7 Jours

«J’étais rendu là»

- IL LANCE SA BIOGRAPHIE, PAR PATRICK DELISLE-CREVIER

Au bout du fil, Patrick Norman entame notre conversati­on en me chantant une chanson de Chantal Pary. L’homme est visiblemen­t heureux, même s’il admet qu’il a trouvé le confinemen­t difficile. À 75 ans, l’artiste, qui célèbre ses 50 ans de carrière, a cédé à la tentation et a écrit ses mémoires avec sa complice d’écriture, Carmel Dumas. Il nous explique pourquoi cet exercice a parfois été émotif.

Patrick, qu’est-ce qui vous a convaincu d’écrire enfin vos mémoires?

C’est avant tout pour souligner mes 50 ans de carrière; je pense que j’étais rendu là. Il y avait longtemps que les gens, tant mes amis artistes que le public, me disaient que je devrais écrire un livre sur ma vie. L’idée a fait son bout de chemin, même si je me suis longtemps demandé si j’avais vécu une vie assez intéressan­te pour en faire un livre. Finalement, j’ai réalisé que je devais le faire.

Comment avez-vous trouvé l’expérience de revisiter votre vie?

Certaines périodes ont été difficiles et pénibles à revivre, simplement parce qu’elles racontent des moments passés avec des gens qui ne sont plus là aujourd’hui. Ç’a été un exercice très émotif. D’autant plus qu’avec le confinemen­t, je suis particuliè­rement émotif; je pleure souvent. Ça affecte beaucoup ma corde émotive. Certaines choses que je regrette sont aussi remontées à la surface, et j’ai trouvé ça un peu pénible. Mais l’exercice a aussi été bénéfique pour moi, car ça m’a permis de me rendre compte de certaines choses. J’ai réalisé qu’Yvon (son vrai nom est Yvon Éthier) vivait

la vie de quelqu’un d’autre, celle de Patrick Norman, depuis plusieurs décennies. Depuis 1969, Patrick Norman a pris presque toute la place. Yvon Éthier remontait de temps en temps pour sortir les vidanges, mais c’est à peu près tout. C’est mon défunt oncle qui m’a fait réaliser tout ça. J’ai enfilé l’habit du personnage et je ne l’ai pas souvent enlevé.

Et dans cette biographie, c’est Yvon ou Patrick qui se dévoile?

Je pense que ça alterne entre les deux. Yvon prend beaucoup plus sa place aujourd’hui, et dans le livre aussi. Yvon ne l’a pas eu facile: à l’école, il n’était pas accepté, il se faisait crier des noms et il se faisait traiter de «moumoune». Il faisait face à l’adversité.

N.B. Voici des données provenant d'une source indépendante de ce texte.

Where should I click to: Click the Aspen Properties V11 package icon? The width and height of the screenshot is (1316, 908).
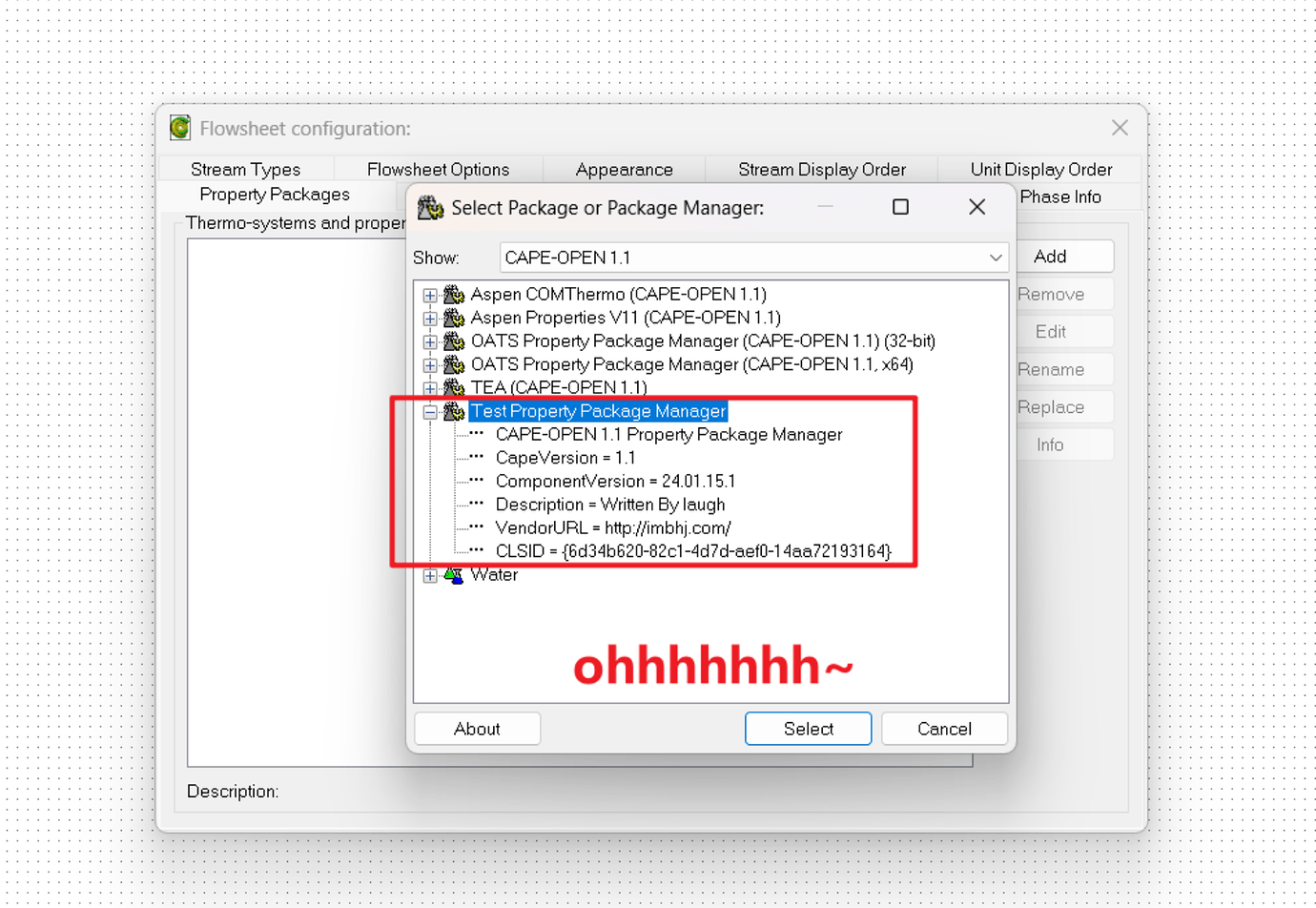pos(454,318)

Je mangeais une volée quotidienn­ement à l’école. On m’intimidait aussi parce que j’avais les yeux croches. Tout ça part de là. Et plus tard, et ce, durant longtemps, ce furent les gens du métier qui ne voulaient pas de moi. Ça a fait en sorte que ça ne me tentait pas de me ramasser sous les feux de la rampe. Je voulais juste faire de la musique et m’amuser.

Quand et pourquoi est né Patrick Norman?

Je pense que c’est au moment où j’ai réalisé que je méritais ma place.

Mon entourage a aussi fait en sorte que je me suis mis à y croire. Un soir, Fernand Gignac est venu m’entendre chanter et il m’a encouragé à continuer. Peu à peu, j’ai vu qu’il y avait peut-être une place pour moi dans ce milieu.

Quelle période de votre vie a été la plus difficile à revivre?

Je dirais la fin des années 1960 et le début des années 1970, alors que je faisais des spectacles dans des petits bars et que j’avais encore ma job de jour. C’est aussi la période où, même si j’étais encore marié avec la mère de mes filles, dans ma tête, j’étais célibatair­e. C’est une période dont je ne suis pas très fier. Mais quand je relis ma biographie, je me dis que j’ai mené une belle vie. Elle contient environ 90 % de fun et 10 % de tourments.

Vous êtes-vous gardé un jardin secret en écrivant vos mémoires?

Oui, il y a des endroits où j’ai préféré ne pas aller. Tout simplement parce que ça ne me tentait pas d’y aller.